Every NASA mission must search for alien life

Every NASA mission must search for alien life

According to the new report, NASA will significantly improve the chances of finding life in distant worlds, if it is engaged in searches in all space missions

The new report indicates that the search for signs of alien life should be part of every future NASA mission. On October 10, 17 scientists prepared a report promulgated by NASEM. It stressed the importance of including astrobiology (the study of the origin of life on Earth and the possibility of development in other worlds) in each phase of all NASA missions.

Why now? In recent years, astrophysicists have been able to find thousands of exoplanets, and biologists are revealing new views on the complexity and diversity of earthly life.

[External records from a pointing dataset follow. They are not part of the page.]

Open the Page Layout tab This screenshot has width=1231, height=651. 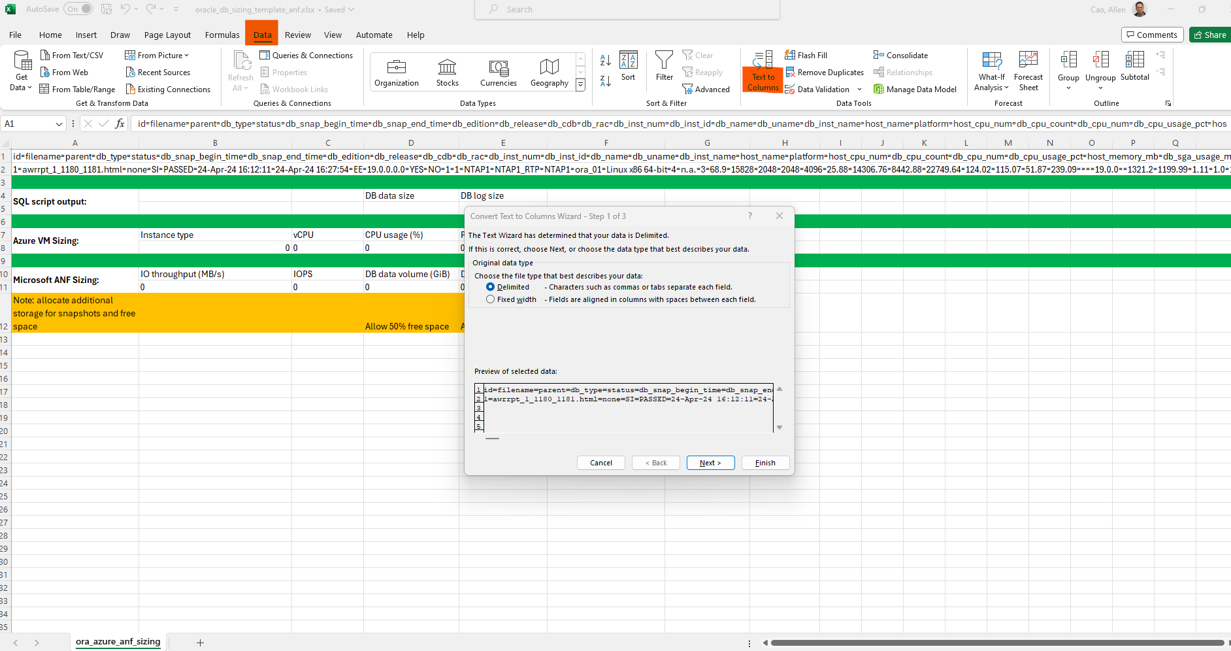(x=167, y=35)
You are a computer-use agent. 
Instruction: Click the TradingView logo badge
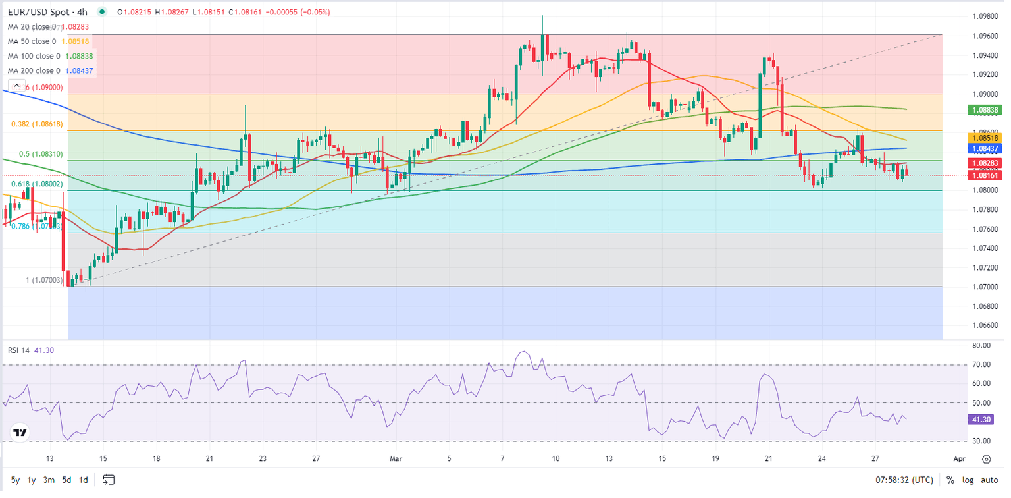coord(20,433)
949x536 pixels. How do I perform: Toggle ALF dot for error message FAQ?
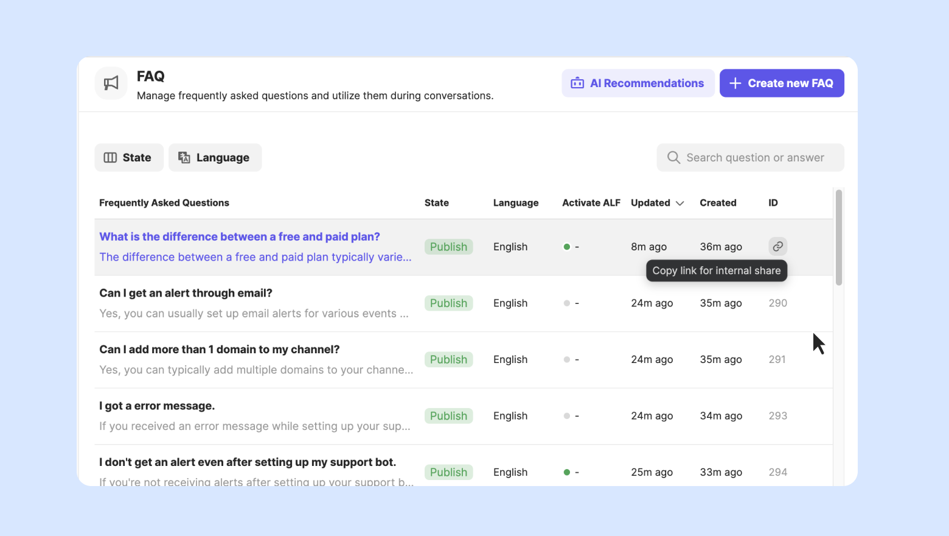567,416
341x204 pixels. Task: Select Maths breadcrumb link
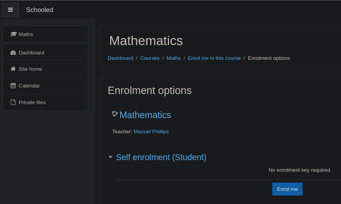tap(173, 58)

These discoveries contribute to the fact that life can exist in other worlds, so all missions in space exploration should include technologies for detecting traces of alien organisms.

The current view of the universe is full of planets. NASA's Kepler mission managed to find 2300 confirmed worlds. Statistics show that 6 out of 10 stars may have planets like Earth. A huge number of well-known exoplanets offers exciting opportunities to search for biosignals - chemical markers that indicate signs of life. Astrobiology is a series of scientific disciplines, such as physics, chemistry, biology, astronomy, and planetary science. Individually and together, these areas of knowledge help to solve the riddle of how life can arise and develop in worlds other than Earth. In the report, scientists recommended that NASA accelerate the development of technologies for detecting microscopic organisms, citing the lack of a single flight-ready tool.

It was also suggested that direct imaging systems that suppress starlight should be used outside the solar system to improve the detection of biosignals from planets around other stars. You can also plan more missions to search for life under the surface of the icy, rocky and oceanic worlds.